Longas filas de espera marcam a Virada Cultural

Evento teve atrações para todos os gostos, entre cinema, música e teatro; muitos reclamaram das filas para entrar e assistir às apresentações

iG Minas Gerais | Lygia Calil |

Quem quis curtir as atrações do Parque Municipal durante a Virada Cultural precisou de paciência. Isso porque a fila para entrar, que incluía revista individual, alcançou pelo menos 700 metros, segundo a Polícia Militar, e chegou a dobrar a esquina das avenidas Afonso Pena e Carandaí.

O casal de empresários Nárcio de Freitas, 45, e Ana Luíza Coelho, 39, foi ao parque para assistir ao show da cantora Marina Machado, mas perdeu a apresentação enquanto aguardava do lado de fora. "Não esperávamos tanta gente assim. Devíamos ter chegado mais cedo. Agora estamos torcendo para entrar para ver o Toquinho", comentou Nárcio.

Apertado do lado de dentro do parque, o público formado por famílias, crianças, homens e mulheres de todas as idades assistiu à Orquestra Sinfônica Arte Viva, sob regência do maestro Amilson Godoy. A estimativa da PM é que mais de 10 mil pessoas tenham curtido o show.

O cantor e compositor Toquinho se juntou aos músicos por volta das 23h30. Aos 66 anos, a aposentada Rosalina Gouvêa foi ao parque para assistir à apresentação. "Música faz a gente rejuvenescer", disse, rodeada por um público formado, na maioria, por pessoas pelo menos 40 anos mais jovens do que ela. "Isso aqui está lindo", completa a senhora.  Ao fim do show, à 0h30, ainda havia gente na fila querendo entrar.

No extremo oposto do parque, no teatro Francisco Nunes, o espetáculo "Queijo, Comédia e Cachaça" atrasou 45 minutos e começou às 23h45. Mais de 400 pessoas esperaram para entrar - entre elas, a dona de casa Elita Diniz, 49, aguardava, impaciente. "Já estou aqui há uma hora, em pé, e não nos deram nenhuma satisfação. Não sei nem se a peça vai acontecer", disse ela, que já tinha passado pelo Sesc Palladium e pela praça Sete antes de chegar ao parque. Até que as portas do teatro se abrissem, ela esperou por mais 30 minutos na fila.

Poderoso Chefão

A saga dos Corleone lotou os 129 ao cine Humberto Mauro. A maratona de quase nove horas de filme começou pontualmente às 21h e iria terminar às 6h40 de domingo, após o final da terceira parte de "O Poderoso Chefão". A trilogia do diretor Francis Ford Copolla, que retrata uma família mafiosa nos Estados Unidos, fez com que muitos espectadores e fãs de cinema encarassem mais de 540 minutos nas poltronas do cinema.
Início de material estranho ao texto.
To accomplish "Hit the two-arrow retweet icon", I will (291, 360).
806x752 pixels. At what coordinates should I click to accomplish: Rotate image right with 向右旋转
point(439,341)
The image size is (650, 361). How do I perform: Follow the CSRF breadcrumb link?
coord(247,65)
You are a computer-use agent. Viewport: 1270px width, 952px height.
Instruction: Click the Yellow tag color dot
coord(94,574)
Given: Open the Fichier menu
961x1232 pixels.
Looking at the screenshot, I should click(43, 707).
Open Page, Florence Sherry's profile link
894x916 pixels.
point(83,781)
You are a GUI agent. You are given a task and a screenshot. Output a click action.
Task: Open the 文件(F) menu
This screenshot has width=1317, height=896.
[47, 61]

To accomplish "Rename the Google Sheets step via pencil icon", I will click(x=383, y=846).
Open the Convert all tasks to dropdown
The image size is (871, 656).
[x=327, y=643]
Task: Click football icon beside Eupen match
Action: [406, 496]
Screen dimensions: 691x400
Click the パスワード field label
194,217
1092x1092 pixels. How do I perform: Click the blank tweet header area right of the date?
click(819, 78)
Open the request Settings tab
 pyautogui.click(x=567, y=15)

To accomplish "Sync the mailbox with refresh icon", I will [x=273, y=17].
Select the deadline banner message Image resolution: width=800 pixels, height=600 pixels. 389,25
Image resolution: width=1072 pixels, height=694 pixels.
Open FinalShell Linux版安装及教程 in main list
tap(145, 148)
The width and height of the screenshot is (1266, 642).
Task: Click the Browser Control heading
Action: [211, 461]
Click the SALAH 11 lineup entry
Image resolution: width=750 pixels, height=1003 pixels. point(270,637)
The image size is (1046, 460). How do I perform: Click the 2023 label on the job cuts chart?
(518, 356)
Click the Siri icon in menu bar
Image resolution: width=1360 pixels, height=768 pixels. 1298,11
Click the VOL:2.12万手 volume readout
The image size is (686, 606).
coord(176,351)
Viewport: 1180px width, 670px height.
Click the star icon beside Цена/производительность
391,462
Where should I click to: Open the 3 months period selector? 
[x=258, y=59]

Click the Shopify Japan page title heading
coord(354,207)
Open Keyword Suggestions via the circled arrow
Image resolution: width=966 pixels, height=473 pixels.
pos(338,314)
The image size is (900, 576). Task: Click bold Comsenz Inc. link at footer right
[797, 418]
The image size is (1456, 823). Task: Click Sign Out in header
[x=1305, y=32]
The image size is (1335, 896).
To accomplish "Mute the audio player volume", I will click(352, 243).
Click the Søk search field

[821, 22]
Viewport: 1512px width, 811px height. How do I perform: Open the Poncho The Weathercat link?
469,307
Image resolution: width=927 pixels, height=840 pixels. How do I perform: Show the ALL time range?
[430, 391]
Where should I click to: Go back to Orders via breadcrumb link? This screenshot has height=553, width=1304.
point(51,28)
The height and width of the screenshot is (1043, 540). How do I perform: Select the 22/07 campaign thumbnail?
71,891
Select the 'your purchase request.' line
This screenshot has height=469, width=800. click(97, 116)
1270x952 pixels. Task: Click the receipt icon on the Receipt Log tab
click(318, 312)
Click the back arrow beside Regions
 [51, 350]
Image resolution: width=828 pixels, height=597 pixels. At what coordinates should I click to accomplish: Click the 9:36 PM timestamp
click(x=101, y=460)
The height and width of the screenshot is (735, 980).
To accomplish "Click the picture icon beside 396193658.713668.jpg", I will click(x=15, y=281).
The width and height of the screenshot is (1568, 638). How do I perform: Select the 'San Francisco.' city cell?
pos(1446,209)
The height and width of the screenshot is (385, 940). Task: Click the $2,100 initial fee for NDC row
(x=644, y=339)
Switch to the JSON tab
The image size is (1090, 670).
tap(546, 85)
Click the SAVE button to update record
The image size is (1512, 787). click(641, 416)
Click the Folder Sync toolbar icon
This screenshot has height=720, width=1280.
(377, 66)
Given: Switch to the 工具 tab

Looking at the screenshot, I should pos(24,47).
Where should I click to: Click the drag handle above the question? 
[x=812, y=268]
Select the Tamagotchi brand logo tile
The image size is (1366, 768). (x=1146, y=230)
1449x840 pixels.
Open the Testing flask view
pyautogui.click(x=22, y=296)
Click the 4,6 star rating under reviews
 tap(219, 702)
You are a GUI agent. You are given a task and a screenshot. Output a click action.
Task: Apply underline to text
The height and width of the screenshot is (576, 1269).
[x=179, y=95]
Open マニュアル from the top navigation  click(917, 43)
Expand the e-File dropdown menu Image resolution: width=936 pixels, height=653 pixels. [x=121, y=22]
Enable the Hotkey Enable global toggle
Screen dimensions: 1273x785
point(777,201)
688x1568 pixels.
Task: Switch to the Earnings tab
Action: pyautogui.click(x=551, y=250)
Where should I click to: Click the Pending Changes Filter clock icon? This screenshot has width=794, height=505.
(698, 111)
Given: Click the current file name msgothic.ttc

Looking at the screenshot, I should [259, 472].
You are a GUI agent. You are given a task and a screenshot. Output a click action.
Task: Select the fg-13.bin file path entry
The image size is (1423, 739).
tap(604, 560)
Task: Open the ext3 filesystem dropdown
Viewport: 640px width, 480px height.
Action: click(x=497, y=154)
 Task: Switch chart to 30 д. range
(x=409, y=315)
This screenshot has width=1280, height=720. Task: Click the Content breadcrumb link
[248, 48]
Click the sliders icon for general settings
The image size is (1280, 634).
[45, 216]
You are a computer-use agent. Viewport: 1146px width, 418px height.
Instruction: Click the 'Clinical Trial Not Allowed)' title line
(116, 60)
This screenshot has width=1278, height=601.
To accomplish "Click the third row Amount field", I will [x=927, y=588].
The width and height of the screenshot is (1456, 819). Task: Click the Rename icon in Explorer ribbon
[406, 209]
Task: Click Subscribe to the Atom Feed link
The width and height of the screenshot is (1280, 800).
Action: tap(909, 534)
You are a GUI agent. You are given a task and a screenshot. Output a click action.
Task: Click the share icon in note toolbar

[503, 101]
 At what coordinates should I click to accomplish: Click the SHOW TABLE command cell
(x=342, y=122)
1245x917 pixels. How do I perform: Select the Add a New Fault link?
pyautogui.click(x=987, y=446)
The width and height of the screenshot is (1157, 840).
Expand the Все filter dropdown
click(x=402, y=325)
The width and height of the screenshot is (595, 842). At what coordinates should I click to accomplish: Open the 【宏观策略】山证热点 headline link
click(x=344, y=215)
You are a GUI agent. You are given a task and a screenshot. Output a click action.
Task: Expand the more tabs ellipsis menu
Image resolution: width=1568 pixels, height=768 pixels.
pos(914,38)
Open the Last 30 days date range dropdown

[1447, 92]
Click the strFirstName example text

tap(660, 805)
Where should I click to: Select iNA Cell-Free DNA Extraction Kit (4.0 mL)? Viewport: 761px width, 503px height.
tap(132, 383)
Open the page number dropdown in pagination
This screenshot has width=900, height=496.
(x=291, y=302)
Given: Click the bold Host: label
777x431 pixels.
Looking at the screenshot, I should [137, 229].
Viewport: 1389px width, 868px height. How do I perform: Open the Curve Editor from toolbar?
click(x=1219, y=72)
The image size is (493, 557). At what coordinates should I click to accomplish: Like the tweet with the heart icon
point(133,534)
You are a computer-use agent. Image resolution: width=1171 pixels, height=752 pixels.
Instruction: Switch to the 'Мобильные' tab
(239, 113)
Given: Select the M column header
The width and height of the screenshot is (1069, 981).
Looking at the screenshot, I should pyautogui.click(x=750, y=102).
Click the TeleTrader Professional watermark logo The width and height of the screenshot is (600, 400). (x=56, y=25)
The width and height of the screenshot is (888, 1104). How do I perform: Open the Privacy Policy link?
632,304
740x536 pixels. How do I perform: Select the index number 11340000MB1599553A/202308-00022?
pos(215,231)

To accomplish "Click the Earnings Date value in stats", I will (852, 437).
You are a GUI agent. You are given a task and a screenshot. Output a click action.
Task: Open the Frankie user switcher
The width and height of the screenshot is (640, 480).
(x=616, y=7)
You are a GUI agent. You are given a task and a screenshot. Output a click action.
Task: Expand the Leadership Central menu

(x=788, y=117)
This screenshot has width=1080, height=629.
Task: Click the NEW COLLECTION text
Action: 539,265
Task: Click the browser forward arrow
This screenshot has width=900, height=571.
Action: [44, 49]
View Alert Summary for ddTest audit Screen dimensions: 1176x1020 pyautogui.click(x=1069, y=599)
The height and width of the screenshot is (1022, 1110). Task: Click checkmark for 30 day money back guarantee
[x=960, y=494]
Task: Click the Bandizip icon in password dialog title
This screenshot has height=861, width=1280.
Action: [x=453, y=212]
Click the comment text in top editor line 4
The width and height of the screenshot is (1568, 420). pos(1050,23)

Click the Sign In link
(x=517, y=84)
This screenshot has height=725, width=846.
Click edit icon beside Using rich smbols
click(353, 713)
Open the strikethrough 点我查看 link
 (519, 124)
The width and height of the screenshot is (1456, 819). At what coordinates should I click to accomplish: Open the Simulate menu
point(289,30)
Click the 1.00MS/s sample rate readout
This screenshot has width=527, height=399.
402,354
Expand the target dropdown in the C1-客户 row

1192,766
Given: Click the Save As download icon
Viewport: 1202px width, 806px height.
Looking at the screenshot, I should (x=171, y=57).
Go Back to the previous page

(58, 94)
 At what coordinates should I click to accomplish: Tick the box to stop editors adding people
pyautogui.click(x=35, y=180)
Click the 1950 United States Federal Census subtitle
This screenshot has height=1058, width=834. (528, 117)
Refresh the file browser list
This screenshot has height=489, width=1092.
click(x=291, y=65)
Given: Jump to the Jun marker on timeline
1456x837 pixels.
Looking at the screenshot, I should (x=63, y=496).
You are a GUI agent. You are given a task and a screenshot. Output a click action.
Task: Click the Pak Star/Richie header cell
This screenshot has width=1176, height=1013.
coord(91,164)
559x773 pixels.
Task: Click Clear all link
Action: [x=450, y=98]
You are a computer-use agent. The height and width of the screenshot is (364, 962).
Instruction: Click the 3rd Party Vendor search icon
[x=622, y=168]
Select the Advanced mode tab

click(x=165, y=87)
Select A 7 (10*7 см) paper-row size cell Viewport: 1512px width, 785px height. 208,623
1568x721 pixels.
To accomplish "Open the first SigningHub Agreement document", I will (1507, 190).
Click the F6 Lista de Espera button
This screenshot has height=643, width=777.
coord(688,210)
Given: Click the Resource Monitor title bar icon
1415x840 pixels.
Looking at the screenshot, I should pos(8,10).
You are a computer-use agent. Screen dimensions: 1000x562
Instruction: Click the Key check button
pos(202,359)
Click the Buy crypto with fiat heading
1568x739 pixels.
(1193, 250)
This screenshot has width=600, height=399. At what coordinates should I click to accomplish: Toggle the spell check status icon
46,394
Foi o caso do estudante cinéfilo Emerson Reis, 24, que foi ao Humberto Mauro sozinho. Para aguentar a noite toda, levou água, chocolate e batata chips, para lanchar durante as sessões. "Já estou acostumado a encarar maratonas como essa, na frente da tela. Essa trilogia é um clássico, não poderia perder, mesmo já tendo assistido aos filmes", comentou.

Já o músico Diogo Aloni Souza, 27, chegou tarde para o primeiro filme e perdeu a sessão. A solução foi dar uma volta na praça Sete para matar o tempo até que o segundo longa começasse. "A programação da virada está interessante. Amanhã, quero ver a banda Dibigode", disse ele.